A multicenter, randomized trial of noninvasive ventilation with helium-oxygen mixture in exacerbations of chronic obstructive lung disease.

Objective:To assess the effect of a helium-oxygen mixture on intubation rate and clinical outcomes during noninvasive ventilation in acute exacerbation of chronic obstructive pulmonary disease. Design:Multicenter, prospective, randomized, controlled trial. Setting:Seven intensive care units. Patients:A total of 204 patients with known or suspected chronic obstructive pulmonary disease and acute dyspnea, Paco2> 45 mm Hg and two among the following factors: pH <7.35, Paco2 <50 mm Hg, respiratory rate >25/min. Interventions:Noninvasive ventilation randomly applied with or without helium (inspired oxygen fraction 0.35) via a face mask. Measurements and Main Results:Duration and complications of NIV and mechanical ventilation, endotracheal intubation, discharge from intensive care unit and hospital, mortality at day 28, adverse and serious adverse events were recorded. Follow-up lasted until 28 days since enrollment. Intubation rate did not significantly differ between groups (24.5% vs. 30.4% with or without helium, p = .35). No difference was observed in terms of improvement of arterial blood gases, dyspnea, and respiratory rate between groups. Duration of noninvasive ventilation, length of stay, 28-day mortality, complications and adverse events were similar, although serious adverse events tended to be lower with helium (10.8% vs. 19.6%, p = .08). Conclusions:Despite small trends favoring helium, this study did not show a statistical superiority of using helium during NIV to decrease the intubation rate in acute exacerbation of chronic obstructive pulmonary disease.

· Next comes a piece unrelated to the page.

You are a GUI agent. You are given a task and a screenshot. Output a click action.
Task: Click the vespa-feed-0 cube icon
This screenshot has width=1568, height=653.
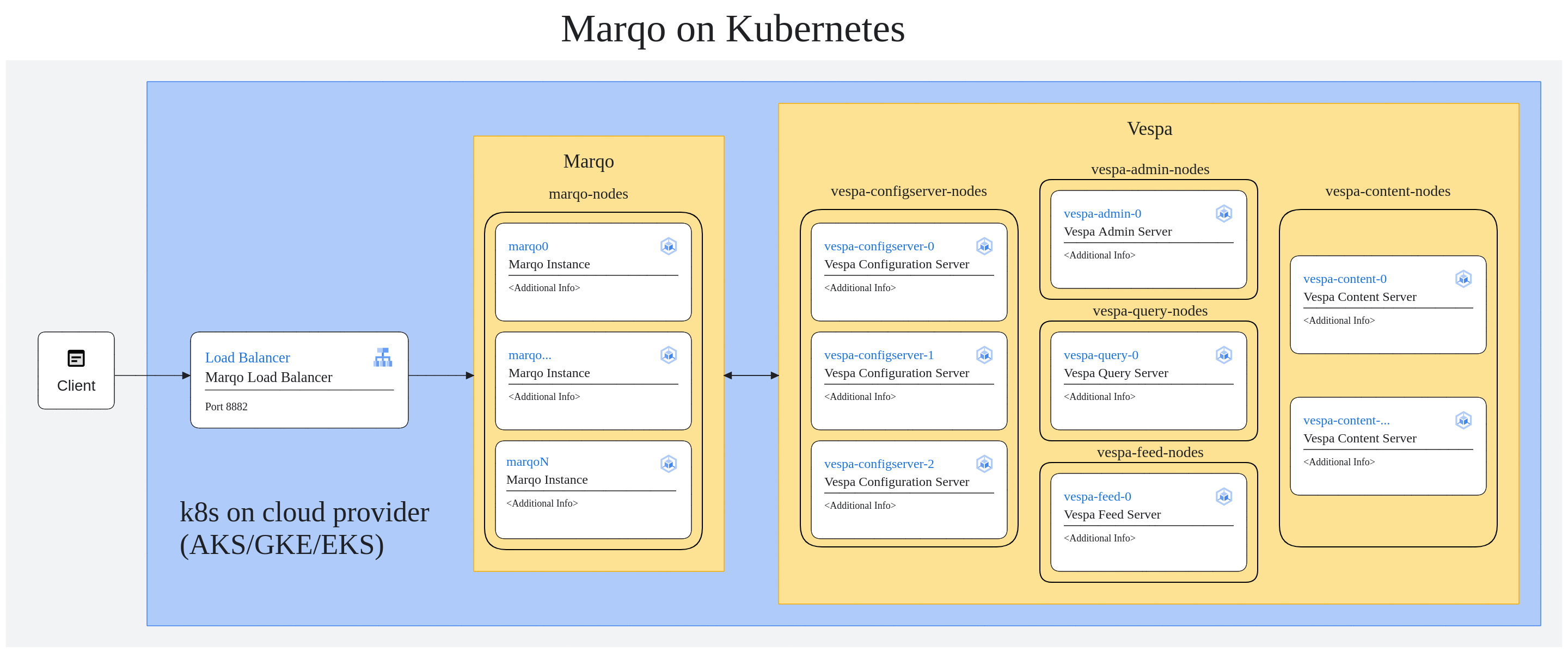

Alveolar recruitment in pulmonary and extrapulmonary acute respiratory distress syndrome: comparison using pressure-volume curve or static compliance.

Background:Alveolar recruitment in response to positive end-expiratory pressure (PEEP) may differ between pulmonary and extrapulmonary acute respiratory distress syndrome (ARDS), and alveolar recruitment values may differ when measured by pressure-volume curve compared with static compliance. Methods:The authors compared PEEP-induced alveolar recruitment in 71 consecutive patients identified in a database. Patients were classified as having pulmonary, extrapulmonary, or mixed/uncertain ARDS. Pressure-volume curves with and without PEEP were available for all patients, and pressure-volume curves with two PEEP levels were available for 44 patients. Static compliance was calculated as tidal volume divided by pressure change for tidal volumes of 400 and 700 ml. Recruited volume was measured at an elastic pressure of 15 cm H2O. Results:Volume recruited by PEEP (10 ± 3 cm H2O) was 223 ± 111 ml in the pulmonary ARDS group (29 patients), 206 ± 164 ml in the extrapulmonary group (16 patients), and 242 ± 176 ml in the mixed/uncertain group (26 patients) (P = 0.75). At high PEEP (14 ± 2 cmH2O, 44 patients), recruited volumes were also similar (P = 0.60). With static compliance, recruitment was markedly underestimated and was dependent on tidal volume (226 ± 148 ml using pressure-volume curve, 95 ± 185 ml for a tidal volume of 400 ml, and 23 ± 169 ml for 700 ml; P < 0.001). Conclusion:In a large sample of patients, classification of ARDS was uncertain in more than one third of patients, and alveolar recruitment was similar in pulmonary and extrapulmonary ARDS. PEEP levels should not be determined based on cause of ARDS.